Artificial Intelligence in Diabetic Retinopathy Detection: A Decade of Progress from Machine Learning to Transformer-Based Frameworks
摘要
Diabetic Retinopathy (DR) is a principal cause of preventable blindness in the developed world. The increasing worldwide pandemic of diabetes and a shortage of ophthalmologists have heightened the need for automatic, robust early-stage screeners. Over the past decade, research has shifted away from traditional machine-learning (hand-crafted) pipelines to deep or transformer-based models that can learn intricate retinal representations directly from fundus images. This PRISMA-compliant systematic review analyses 50 papers through IEEE Xplore, PubMed, Scopus, WoS (Web of Science), ScienceDirect and Springer from 2016 to 2026. In addition to quantitative analysis of ML, CNN, and transformer-based models, including accuracy, sensitivity, specificity, and AUC, a bibliometric examination was performed to study publication trends, research collaborations, and citation trends. The findings indicate a shift from conventional classifiers (SVM, Random Forest) to end-to-end CNN-based models and transposed models (e.g., Swin Transformer, EfficientNetV2, Vision Transformer).

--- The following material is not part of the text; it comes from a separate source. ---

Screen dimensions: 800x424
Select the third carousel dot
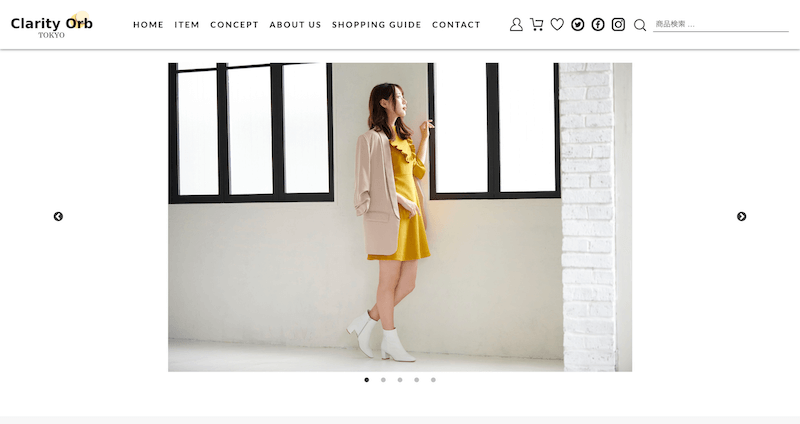(x=400, y=380)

The contributions were mainly concentrated in India, China, and the USA, and there was an increasing demand for an interdisciplinary interface between engineering disciplines with biomedical sciences. While state-of-the-art algorithms achieve 94–95% accuracy, their generalizability is limited to 85–93% on a generalized test dataset, and issues such as data imbalance, lack of interpretability, and clinical validation remain. With many advanced AI systems across the board of innovation, explainable, resource-efficient, and multimodal platforms integrating fundus photographic data with patient-centered clinical information should set their sights on equitable DR screening.